New initiative applies genome breakthroughs, machine learning for sorghum breeding

By August 8, 2022 February 20th, 2024 No Comments

A new project seeks to improve sorghum breeding by combining the best aspects of two powerful software applications, applying cutting-edge genomic research to agriculture and building partnerships between scientists in the U.S., Senegal and Costa Rica.

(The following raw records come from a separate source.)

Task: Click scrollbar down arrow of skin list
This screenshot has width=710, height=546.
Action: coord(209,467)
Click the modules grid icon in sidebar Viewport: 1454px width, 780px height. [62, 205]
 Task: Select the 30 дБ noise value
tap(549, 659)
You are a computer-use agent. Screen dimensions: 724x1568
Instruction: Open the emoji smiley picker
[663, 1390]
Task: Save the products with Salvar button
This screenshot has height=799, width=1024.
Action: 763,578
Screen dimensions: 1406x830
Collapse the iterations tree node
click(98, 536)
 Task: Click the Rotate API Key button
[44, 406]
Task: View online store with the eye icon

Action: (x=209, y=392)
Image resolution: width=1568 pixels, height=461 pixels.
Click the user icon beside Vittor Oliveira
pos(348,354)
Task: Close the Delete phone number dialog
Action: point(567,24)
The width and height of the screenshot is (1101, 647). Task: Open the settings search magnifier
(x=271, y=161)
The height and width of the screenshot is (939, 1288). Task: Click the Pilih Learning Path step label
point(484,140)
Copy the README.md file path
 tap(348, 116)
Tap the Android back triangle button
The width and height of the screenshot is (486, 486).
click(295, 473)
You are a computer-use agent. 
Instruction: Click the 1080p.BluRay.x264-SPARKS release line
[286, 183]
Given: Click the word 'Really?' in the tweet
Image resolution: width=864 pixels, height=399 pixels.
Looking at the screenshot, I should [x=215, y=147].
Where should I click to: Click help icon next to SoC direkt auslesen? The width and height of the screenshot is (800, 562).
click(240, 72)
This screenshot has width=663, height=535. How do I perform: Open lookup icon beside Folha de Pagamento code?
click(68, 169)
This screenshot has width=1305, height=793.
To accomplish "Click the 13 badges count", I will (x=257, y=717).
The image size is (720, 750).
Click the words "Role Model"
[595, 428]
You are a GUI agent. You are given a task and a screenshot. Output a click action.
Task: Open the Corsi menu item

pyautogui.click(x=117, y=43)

Sorghum, a grain that grows faster than wheat and has stronger drought tolerance than corn, is a critically important crop in both Senegal and Costa Rica. A new initiative from the Feed the Future Innovation Lab for Crop Improvement (ILCI) will aid plant breeders in those countries in developing new sorghum varieties, in collaboration with the lab of Ed Buckler, ILCI’s genomics lead, research geneticist with the U.S. Department of Agriculture – Agricultural Research Service and an adjunct professor of plant breeding and genetics; Ndjido Ardo Kane, director of  ILCI’s center for Crop Innovation in West Africa in Senegal; and Jose R. Camacho, director of ILCI’s Central American and Caribbean Crop Improvement Alliance (CACCIA) in Costa Rica.

“We are excited for the opportunity to strengthen CACCIA’s genomics team’s practical skills on this important new and important software tool,” Camacho said.

“Consequently, we’ll be able to strengthen our common bean and sorghum breeding programs through the implementation of genomics and transcriptomics goal-oriented research.”

The new project seeks to harness breakthroughs in basic science to help plant breeders make better genome-based predictions about plant phenotypes – or how genes will be expressed in a given plant – so they can select for desirable qualities such as high yield.

“Genomic prediction looks at DNA and tries to extrapolate how sequence variation will impact the plant,” said Bethany Fallon Econopouly, research associate at Cornell and international applied genomics lead at ILCI.

Current DNA-based comparisons involve a huge number of variants, which may or may not end up impacting useful traits in a plant. Looking “a level up,” at how RNA and proteins are expressed from DNA, reduces variation and can provide more helpful information for breeders, Econopouly said.

Most plant breeding models are based on DNA, and this project will seek to incorporate RNA and protein expressions, as well.

The researchers have combined the best features of two technologies for plant breeding researchers: TASSEL software and the R coding language. TASSEL is the leading software tool used to evaluate plant diversity; it has more than 20,000 users per year. R is a computer-coding language used by many breeders and other applied scientists that enables scientists to trace and repeat data experiments more efficiently than is possible with the simple TASSEL graphical interface.

Before TASSEL was integrated with R, it was less accessible to plant breeders, Econopouly said. Brandon Monier, a postdoctoral researcher in the Buckler Lab, developed rTASSEL, so TASSEL can be used with R. It will now be updated to incorporate new features developed by ILCI researchers.

The partnership between basic scientists in the U.S. and applied scientists in Costa Rica and Senegal is critical to the success of the project, because it will enable real-time, country-specific feedback.

“For basic scientists, one of the challenges is communicating with applied researchers to see if the tools you’re developing and the models you’re developing are actually useful for them. Do they agree that the tool is user friendly? Does it improve the accuracy of the prediction? Which traits are most important in your country?” Econopouly said.

“With these partnerships in Senegal and Costa Rica, we develop the tools together, which should improve our models, improve the software and, ultimately, improve plant breeding.”